As of 1.6.2, the Javadoc for JavaSparkContext is not showing any constructor that let's you specify the cluster type directly:
http://spark.apache.org/docs/latest/api/java/index.html?org/apache/spark/api/java/JavaSparkContext.html
The best constructor for JavaSparkContext wants a SparkConf object.
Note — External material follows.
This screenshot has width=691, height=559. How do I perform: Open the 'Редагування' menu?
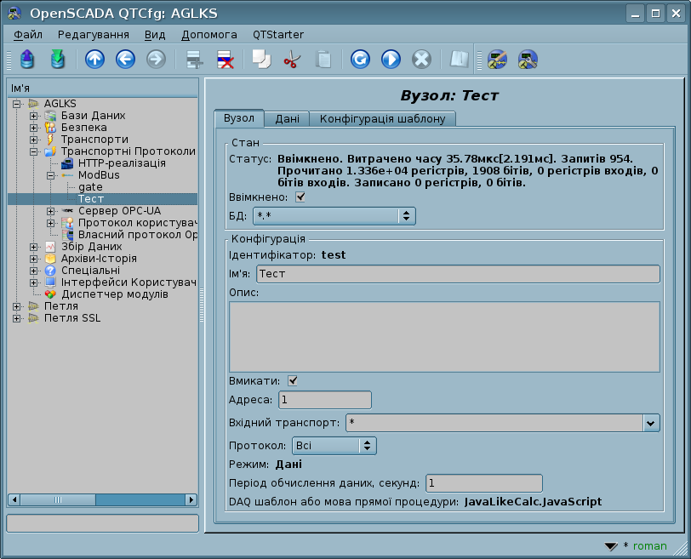click(94, 35)
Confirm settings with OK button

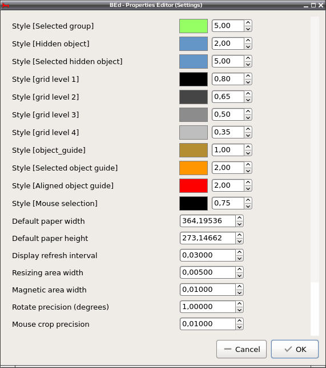pyautogui.click(x=295, y=349)
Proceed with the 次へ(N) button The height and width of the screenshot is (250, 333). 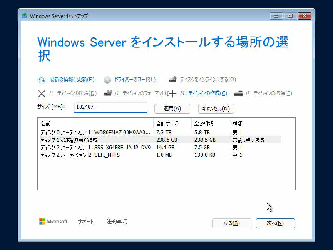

To do something more readable by humans, build a SparkConf object and then pass it to JavaSparkContext, here's an example that sets the appname, specifies Kryo serializer and sets the master:
SparkConf sparkConf = new SparkConf().setAppName("Threshold")
//.setMaster("local[4]");
.setMaster(getMasterString(masterName))
.set("spark.serializer", "org.apache.spark.serializer.KryoSerializer")
.registerKryoClasses(kryoClassArray);
// create the JavaSparkContext now:
JavaSparkContext jsc = new JavaSparkContext(sparkConf);
NOTE: the alternate .setMaster("local[4]");
would use local mode, which the OP may have been trying.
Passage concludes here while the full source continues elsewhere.